Azmi Bishara, under secret investigation by the Shin Bet for violating Israeli laws against consorting with the enemy, has resigned his Knesset seat. In this chess game, it is hard to tell precisely what the motives are of each side in making the moves they have–but clearly Bishara has removed the protective mantle of parliamentary immunity. This would mean that he no longer has legal protections he would’ve had previously to shield himself from prosecution. It also appears to mean that Bishara does not plan to return to Israel anytime soon:
Bishara explained that he does not want to allow lawmakers, particularly rightists, “to hold a festival” over the issue of lifting his immunity as a member of Knesset and deposing him as a member of the parliament. He added that he did not wish to turn the matter into a campaign of incitement against him personally and against the Arab public as a whole.
In an interview with Al-Jazeera following the resignation, Bishara said he was aware that the step would end his parliamentary immunity and that his status would be that of a regular citizen, such that Israel could arrest him or demand his extradition.
He added that he has “no intention of hiding.”
Bishara, who left Israel about a month ago, added that he has no intention of being far from his homeland.
“I will no doubt return, but I will choose the timing of my return by myself,” he said. “This depends on many factors, including consultations with my friends in Israel and in the Arab world.”
Bishara said he would not allow Israeli security officials to “decide the rules of the game for him,” and that he wanted to set the rules himself.
“Now I have become an ordinary citizen,” he said. “Now there are new rules for the game in which I define the limits, rules where the investigation does not touch my ideological and political position nor my social standing within the Palestinian people.”
Bishara was quoted Saturday as saying in Egypt that he was considering staying abroad because he feared a long jail sentence and an end to his political career.
A fiery Arab nationalist lawmaker, Bishara told a group of Egyptian intellectuals late Saturday that he might not return to Israel, to avoid a trial.
“I will not venture going back while these threats still stand,” Bishara was quoted as saying by the intellectuals meeting with him. They spoke on condition of anonymity because of the sensitivity of the issue.

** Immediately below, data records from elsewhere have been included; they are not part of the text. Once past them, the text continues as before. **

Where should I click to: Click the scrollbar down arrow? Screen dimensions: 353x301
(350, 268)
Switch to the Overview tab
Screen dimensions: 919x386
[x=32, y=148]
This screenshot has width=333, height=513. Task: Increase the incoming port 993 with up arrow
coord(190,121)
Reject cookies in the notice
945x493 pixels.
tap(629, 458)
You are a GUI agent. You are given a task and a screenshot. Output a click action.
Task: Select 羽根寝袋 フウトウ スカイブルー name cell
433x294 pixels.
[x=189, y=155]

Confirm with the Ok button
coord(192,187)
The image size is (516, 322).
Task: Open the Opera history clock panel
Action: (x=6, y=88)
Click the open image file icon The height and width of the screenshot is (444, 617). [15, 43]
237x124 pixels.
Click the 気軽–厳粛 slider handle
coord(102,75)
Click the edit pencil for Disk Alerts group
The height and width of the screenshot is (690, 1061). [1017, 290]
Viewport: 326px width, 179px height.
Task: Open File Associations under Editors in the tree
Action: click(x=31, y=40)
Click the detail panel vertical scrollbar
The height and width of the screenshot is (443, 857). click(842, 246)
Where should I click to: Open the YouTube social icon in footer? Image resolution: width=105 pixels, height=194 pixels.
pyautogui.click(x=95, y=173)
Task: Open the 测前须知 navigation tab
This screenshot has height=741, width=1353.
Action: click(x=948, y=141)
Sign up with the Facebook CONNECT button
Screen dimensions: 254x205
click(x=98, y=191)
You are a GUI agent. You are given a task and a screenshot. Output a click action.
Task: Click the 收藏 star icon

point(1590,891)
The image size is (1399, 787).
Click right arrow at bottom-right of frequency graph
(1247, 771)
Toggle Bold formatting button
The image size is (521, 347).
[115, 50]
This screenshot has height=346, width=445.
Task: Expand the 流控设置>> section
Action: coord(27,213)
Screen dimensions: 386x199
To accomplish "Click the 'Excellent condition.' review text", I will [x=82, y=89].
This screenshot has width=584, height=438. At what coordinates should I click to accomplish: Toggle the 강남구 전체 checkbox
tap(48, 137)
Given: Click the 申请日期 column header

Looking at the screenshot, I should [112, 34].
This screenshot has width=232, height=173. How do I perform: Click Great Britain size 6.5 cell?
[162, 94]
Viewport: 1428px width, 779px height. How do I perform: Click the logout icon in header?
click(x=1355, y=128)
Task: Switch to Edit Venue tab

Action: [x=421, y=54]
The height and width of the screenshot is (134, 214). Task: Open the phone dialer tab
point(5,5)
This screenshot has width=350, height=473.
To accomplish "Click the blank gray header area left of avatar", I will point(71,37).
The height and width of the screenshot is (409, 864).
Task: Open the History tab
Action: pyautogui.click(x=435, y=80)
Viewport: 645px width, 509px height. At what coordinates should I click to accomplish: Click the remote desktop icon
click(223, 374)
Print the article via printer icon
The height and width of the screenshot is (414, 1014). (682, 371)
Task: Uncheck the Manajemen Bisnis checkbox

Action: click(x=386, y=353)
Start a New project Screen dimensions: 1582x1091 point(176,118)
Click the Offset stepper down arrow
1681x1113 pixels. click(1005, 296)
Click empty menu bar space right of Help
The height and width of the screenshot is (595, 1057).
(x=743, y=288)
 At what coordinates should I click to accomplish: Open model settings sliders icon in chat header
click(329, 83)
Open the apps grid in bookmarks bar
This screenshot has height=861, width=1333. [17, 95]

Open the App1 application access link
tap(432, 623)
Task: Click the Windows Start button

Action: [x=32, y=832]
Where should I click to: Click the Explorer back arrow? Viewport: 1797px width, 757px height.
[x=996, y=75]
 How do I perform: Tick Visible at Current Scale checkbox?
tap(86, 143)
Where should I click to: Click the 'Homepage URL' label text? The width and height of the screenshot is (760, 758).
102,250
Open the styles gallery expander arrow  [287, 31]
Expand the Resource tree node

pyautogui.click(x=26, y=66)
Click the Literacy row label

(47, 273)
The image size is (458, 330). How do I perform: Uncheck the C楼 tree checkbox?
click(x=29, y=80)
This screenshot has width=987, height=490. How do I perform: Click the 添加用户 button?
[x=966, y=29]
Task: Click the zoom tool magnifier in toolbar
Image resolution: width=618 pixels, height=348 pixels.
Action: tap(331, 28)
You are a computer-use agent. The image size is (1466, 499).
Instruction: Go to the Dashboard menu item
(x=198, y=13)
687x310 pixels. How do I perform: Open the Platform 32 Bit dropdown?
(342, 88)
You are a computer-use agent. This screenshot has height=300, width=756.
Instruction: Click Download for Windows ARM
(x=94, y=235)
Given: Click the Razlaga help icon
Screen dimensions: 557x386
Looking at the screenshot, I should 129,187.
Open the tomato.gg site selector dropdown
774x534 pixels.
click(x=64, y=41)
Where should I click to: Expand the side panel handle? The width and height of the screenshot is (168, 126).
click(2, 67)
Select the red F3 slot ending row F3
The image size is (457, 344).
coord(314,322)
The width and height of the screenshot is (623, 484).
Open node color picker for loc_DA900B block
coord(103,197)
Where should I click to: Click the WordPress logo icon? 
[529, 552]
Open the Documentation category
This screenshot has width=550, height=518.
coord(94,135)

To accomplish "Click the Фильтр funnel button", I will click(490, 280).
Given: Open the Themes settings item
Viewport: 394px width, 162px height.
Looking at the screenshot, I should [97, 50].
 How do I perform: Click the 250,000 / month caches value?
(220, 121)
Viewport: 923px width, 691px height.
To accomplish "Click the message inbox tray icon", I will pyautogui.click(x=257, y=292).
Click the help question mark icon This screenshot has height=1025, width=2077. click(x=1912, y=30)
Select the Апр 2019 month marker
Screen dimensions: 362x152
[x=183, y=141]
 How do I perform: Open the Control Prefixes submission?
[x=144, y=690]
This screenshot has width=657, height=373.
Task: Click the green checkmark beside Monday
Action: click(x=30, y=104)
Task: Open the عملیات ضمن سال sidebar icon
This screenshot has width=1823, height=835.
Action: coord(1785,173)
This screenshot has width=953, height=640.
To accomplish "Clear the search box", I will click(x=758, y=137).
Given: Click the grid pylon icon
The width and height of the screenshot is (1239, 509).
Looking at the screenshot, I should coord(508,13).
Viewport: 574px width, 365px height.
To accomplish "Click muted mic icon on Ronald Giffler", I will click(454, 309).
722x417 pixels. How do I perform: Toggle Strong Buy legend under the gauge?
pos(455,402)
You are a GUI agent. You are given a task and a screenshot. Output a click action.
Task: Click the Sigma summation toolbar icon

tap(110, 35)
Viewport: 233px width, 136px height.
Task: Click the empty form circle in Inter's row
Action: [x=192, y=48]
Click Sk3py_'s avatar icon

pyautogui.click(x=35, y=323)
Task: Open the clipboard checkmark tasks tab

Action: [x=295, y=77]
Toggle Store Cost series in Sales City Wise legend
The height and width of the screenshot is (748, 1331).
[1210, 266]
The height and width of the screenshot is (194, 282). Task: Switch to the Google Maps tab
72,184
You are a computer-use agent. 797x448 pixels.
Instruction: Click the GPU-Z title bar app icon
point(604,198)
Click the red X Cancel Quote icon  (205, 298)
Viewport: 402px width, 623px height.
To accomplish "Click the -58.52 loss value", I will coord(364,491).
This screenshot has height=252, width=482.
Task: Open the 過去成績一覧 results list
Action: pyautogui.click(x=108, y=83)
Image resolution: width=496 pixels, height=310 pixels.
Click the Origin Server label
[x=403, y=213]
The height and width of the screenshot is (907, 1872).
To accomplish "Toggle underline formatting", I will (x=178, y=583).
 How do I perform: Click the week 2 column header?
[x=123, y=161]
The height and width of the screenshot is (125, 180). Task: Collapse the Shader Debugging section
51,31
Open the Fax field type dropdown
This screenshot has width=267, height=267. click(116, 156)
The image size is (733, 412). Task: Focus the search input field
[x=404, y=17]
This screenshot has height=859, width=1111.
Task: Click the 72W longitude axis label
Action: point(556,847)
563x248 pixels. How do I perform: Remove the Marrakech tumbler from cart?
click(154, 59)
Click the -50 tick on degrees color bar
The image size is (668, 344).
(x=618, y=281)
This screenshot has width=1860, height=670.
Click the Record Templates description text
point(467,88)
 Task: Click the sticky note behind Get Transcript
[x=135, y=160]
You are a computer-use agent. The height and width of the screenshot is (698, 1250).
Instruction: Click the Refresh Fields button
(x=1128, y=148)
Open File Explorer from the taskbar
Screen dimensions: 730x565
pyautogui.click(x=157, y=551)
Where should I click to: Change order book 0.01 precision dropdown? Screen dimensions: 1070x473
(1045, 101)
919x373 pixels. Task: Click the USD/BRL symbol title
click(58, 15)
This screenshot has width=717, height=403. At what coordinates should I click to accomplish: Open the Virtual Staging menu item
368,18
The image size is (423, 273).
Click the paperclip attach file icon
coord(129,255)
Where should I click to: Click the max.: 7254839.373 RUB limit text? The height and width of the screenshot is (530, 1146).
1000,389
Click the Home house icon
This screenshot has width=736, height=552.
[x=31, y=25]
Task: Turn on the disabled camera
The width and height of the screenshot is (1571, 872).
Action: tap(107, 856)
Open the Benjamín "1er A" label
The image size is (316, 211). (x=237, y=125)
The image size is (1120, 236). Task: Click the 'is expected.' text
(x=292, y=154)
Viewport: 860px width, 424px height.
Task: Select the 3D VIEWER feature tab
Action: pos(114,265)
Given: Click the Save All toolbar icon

Personally, I don’t think I would’ve made the choices Bishara did. But I cannot fault him because there are risks and advantages to any choice he might make. I would’ve preferred that he dare the Shin Bet to charge and prosecute him and that he dare the Knesset to remove his immunity. I would’ve embraced prison if I lost in precisely the way that Marwan Barghouti has. No doubt, he would’ve emerged from imprisonment a lion of his people and its future political leader. It seems clear that one day Barghouti is destined to become president of Palestine. And who knows, had he stayed, Bishara might’ve been destined to become a future prime minister or president of Israel. Certainly were this ever to happen it would have to be a much differently constituted Israel than at present. But much stranger things have happened.
By resigning and remaining out of the country, Bishara takes a calculated gamble that he can make the Shin Bet pay in other ways for its persecution. First, it cannot get to him. Second, he is free to lecture and build a political movement outside Israel in the Arab diaspora. He will undoubtedly be welcomed as a martyr in whatever Arab communities he visits. He will be the DeGaulle of the Israeli Arabs. Though self-exiled, this will be little noted among his supporters. For them, his exile was precipitated by Shin Bet persecution.
I predict that both the Shin Bet and Israeli government will live to regret this entire episode. While it is possible that Bishara, uprooted from his people and country, will fade into irrelevance, I wouldn’t bet on it. I’d bet the other way. Unfortunately for the Israeli intelligence establishment, they usually bet the wrong way on these wagers as they did in Lebanon last summer. And I believe they bet the wrong way this time. Bishara will write a book. It will sell millions of copies. He will do TV interviews all over the world. He will write op-eds in the world’s major newspapers. He will address parliaments (not the U.S. Congress of course–that will probably take a decade or so). He will raise funds, create a diaspora nationalist Arab movement.
I don’t know how much of the above will happen. But I don’t think I’m far off. All the Shin Bet has done has created a legend. Whether you love Bishara or hate him, the secret investigation and hounding will have precisely the opposite effect of what Israel hoped. He will not be silenced. He will not be rendered ineffective. He will not be shamed before his people.
But if I were the Shin Bet I’d start smearing him now as fast and loudly as I could before his reputation has a chance to take hold on a world stage. Get all that dirt out on him that you have. Prove to the world that he’s a heel, a charlatan, a thief. Whatever. I don’t think it will persuade many other than Israel’s partisans. But they oughta try. Otherwise the Arab DeGaulle (also called the ‘Palestinian Herzl’ by Danny Rubinstein) will take shape before their very eyes.